- Born: Rex Chikoko 17 March 1975 (age 51) Malawi.
- Occupation: Journalist
- Spouse: Maria Chikoko
- Children: Christien Wathu, Chikhulupiliro Jotham, Zemira Wendy

= Rex Chikoko =

Malawian journalist, communication consultant and media analyst

Rex Chikoko is a Malawian investigative journalist, media analyst, and communications consultant. His work focuses particularly on illicit finance, money laundering, governmental corruption, and the accountability of public institutions.is a Malawian investigative journalist, media consultant, corporate communication specialist, and media analyst and trainer.

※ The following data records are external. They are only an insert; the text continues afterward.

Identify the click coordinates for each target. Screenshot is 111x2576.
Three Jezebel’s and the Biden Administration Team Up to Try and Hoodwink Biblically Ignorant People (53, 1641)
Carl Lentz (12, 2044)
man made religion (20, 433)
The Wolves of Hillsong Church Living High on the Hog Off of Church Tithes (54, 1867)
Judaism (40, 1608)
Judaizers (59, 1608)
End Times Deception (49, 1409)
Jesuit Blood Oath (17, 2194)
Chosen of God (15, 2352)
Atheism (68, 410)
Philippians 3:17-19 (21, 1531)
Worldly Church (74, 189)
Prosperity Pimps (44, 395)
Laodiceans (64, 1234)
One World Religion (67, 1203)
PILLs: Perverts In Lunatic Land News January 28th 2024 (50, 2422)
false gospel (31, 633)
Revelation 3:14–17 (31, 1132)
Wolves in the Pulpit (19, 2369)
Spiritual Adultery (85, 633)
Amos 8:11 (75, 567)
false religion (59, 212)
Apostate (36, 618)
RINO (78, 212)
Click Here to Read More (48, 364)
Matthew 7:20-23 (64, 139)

He is currently the Director of News and Current Affairs at Malawi Broadcasting Corporation. Previously, he worked as Public Relations and Communications Manager for the government-owned National Oil Company of Malawi.
He was the Editor at Times Group Limited responsible for The Daily Times, Malawi News and The Sunday Times.

He is known for his work at Nation Publications Limited and the Thomson Reuters Foundation. He is known for his coverage of illicit transfers of money and money laundering. His coverage of the 2013 cashgate scandals involving Malawian government financial irregularities and fraud was widely published. He was also known for uncovering a story in which the Malawi government’s deal with a Brazilian mining company, Vale for the construction of a railway was unproductive for Malawi.

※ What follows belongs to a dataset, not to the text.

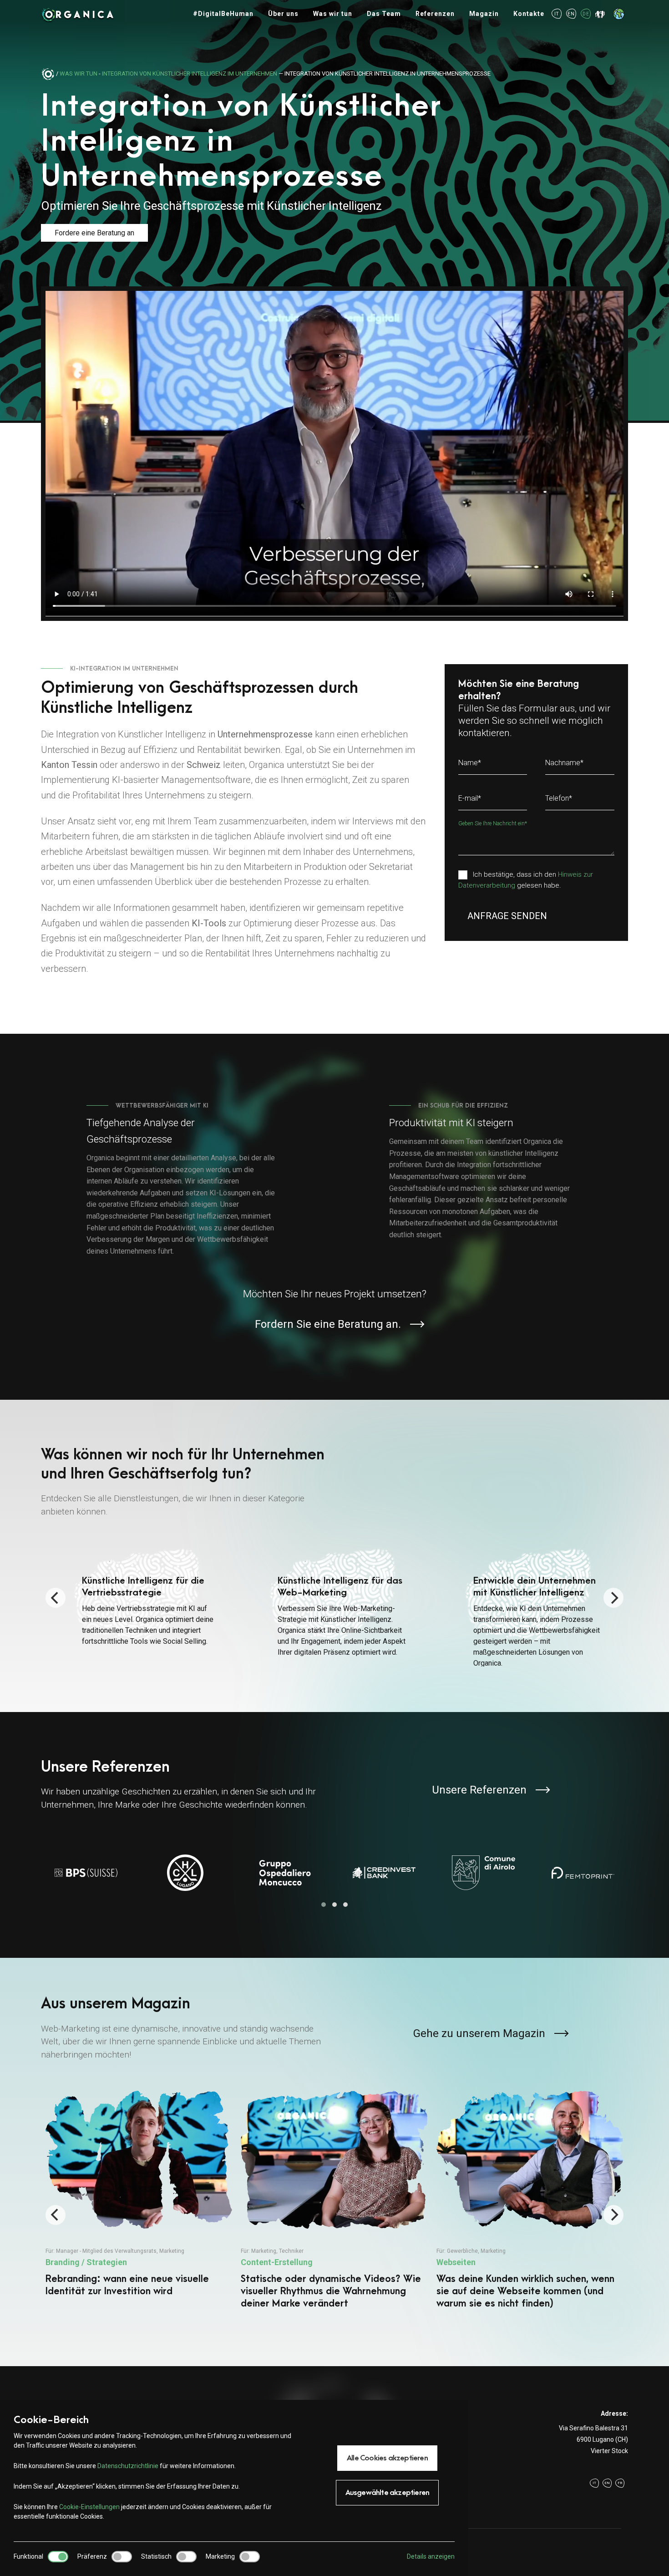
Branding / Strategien (86, 2262)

He is also known for his television and radio commentary on current affairs, which was regularly featured on Times Television and Times Radio. He also hosted a television programme, The Constitution.

==Background==
A graduate in Journalism and Mass Communication, he also holds numerous professional certificates in media management and investigative journalism from reputable institutions. He attended an Illicit Finance Journalism Program at City University London. He was affiliated with the Mail and Guardian Centre for Investigative Journalism (MGCIJ) in Johannesburg. He developed an interest in investigative journalism after attending training workshops in Malawi and South Africa. He served as Chairperson of the Association for Journalists Against HIV/AIDS.

==Awards==
In 2016, Chikoko won Misa-Malawi's Business and Economics Journalist of the Year-Print award.
In 2018, Chikoko won Misa-Malawi's Democracy and Good Governance Journalist of the year-Print award.